____ Dataset
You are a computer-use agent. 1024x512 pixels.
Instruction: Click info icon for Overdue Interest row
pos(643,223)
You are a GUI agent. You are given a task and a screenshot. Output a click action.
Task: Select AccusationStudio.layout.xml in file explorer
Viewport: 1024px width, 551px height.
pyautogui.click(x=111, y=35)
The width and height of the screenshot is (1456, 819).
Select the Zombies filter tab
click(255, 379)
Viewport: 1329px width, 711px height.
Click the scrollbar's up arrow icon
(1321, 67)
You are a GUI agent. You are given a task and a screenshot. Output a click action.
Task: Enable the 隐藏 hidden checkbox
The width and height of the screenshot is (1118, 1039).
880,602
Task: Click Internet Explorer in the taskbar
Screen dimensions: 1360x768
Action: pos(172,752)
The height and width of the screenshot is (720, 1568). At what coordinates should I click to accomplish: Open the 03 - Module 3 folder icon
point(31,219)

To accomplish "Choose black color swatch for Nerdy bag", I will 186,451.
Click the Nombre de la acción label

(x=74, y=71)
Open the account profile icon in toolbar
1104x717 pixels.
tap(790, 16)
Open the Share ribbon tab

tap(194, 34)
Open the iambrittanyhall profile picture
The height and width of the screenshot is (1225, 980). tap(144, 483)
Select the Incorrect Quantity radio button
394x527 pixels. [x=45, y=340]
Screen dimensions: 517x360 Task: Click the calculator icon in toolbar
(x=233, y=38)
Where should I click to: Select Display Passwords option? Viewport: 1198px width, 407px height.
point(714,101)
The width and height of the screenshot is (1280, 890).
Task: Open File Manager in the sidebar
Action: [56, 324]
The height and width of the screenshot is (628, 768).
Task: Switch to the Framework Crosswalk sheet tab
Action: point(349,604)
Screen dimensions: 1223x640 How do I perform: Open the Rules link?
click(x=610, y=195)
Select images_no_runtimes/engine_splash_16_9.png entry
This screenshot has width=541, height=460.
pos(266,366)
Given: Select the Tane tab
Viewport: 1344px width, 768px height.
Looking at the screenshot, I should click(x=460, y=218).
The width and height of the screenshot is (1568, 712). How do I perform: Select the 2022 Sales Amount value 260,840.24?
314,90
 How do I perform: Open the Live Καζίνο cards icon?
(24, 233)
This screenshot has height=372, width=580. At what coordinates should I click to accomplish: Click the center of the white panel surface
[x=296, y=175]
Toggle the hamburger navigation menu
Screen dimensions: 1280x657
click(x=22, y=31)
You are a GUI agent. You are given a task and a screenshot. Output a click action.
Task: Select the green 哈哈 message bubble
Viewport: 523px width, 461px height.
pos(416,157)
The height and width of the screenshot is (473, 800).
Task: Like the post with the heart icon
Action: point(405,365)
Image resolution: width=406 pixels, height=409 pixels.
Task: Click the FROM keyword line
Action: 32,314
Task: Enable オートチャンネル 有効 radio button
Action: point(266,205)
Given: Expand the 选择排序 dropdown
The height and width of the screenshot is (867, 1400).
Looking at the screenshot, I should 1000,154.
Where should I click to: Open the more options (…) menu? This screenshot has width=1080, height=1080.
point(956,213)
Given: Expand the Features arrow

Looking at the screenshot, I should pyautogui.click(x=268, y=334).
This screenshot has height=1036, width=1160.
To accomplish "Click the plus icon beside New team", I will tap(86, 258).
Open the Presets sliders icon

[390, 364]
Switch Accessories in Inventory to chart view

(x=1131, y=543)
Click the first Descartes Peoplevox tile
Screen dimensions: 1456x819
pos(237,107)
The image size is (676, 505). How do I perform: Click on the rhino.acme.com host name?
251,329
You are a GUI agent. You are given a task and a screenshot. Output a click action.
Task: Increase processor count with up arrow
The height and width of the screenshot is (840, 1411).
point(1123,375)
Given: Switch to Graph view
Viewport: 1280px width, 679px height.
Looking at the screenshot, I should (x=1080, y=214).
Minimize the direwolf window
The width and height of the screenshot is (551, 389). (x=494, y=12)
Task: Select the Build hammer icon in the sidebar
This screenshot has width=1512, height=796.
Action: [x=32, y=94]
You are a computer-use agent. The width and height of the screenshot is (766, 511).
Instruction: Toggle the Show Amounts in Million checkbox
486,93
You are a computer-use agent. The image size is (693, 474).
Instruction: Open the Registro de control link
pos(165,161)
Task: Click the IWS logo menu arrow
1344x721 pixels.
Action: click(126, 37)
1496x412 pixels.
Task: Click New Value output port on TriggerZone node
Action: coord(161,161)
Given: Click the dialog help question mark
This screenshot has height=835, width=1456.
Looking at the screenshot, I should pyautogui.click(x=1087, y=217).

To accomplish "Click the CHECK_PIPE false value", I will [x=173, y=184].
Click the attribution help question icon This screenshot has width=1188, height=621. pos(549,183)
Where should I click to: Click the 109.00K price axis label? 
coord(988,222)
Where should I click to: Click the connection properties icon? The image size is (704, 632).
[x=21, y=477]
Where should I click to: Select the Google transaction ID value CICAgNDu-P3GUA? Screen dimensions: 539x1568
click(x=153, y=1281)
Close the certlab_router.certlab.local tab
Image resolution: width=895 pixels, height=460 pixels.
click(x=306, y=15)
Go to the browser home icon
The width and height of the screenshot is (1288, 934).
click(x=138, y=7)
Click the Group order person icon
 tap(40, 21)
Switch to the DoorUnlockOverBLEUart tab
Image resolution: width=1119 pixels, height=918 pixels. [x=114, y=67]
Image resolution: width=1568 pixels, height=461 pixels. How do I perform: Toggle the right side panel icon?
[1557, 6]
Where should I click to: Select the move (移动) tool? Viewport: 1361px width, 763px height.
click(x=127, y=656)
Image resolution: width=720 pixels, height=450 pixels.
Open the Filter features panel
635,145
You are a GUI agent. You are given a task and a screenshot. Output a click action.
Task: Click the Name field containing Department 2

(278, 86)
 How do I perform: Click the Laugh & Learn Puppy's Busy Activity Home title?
________
• Do this: Reproduce these lines of the material above exactly, beginning with the line that contains "Given: Click the dialog help question mark" and continuing through the end of the material.

• Answer for this exercise:
Given: Click the dialog help question mark
This screenshot has height=835, width=1456.
Looking at the screenshot, I should pyautogui.click(x=1087, y=217).

To accomplish "Click the CHECK_PIPE false value", I will [x=173, y=184].
Click the attribution help question icon This screenshot has width=1188, height=621. pos(549,183)
Where should I click to: Click the 109.00K price axis label? 
coord(988,222)
Where should I click to: Click the connection properties icon? The image size is (704, 632).
[x=21, y=477]
Where should I click to: Select the Google transaction ID value CICAgNDu-P3GUA? Screen dimensions: 539x1568
click(x=153, y=1281)
Close the certlab_router.certlab.local tab
Image resolution: width=895 pixels, height=460 pixels.
click(x=306, y=15)
Go to the browser home icon
The width and height of the screenshot is (1288, 934).
click(x=138, y=7)
Click the Group order person icon
 tap(40, 21)
Switch to the DoorUnlockOverBLEUart tab
Image resolution: width=1119 pixels, height=918 pixels. [x=114, y=67]
Image resolution: width=1568 pixels, height=461 pixels. How do I perform: Toggle the right side panel icon?
[1557, 6]
Where should I click to: Select the move (移动) tool? Viewport: 1361px width, 763px height.
click(x=127, y=656)
Image resolution: width=720 pixels, height=450 pixels.
Open the Filter features panel
635,145
You are a GUI agent. You are given a task and a screenshot. Output a click action.
Task: Click the Name field containing Department 2

(278, 86)
 How do I perform: Click the Laugh & Learn Puppy's Busy Activity Home title?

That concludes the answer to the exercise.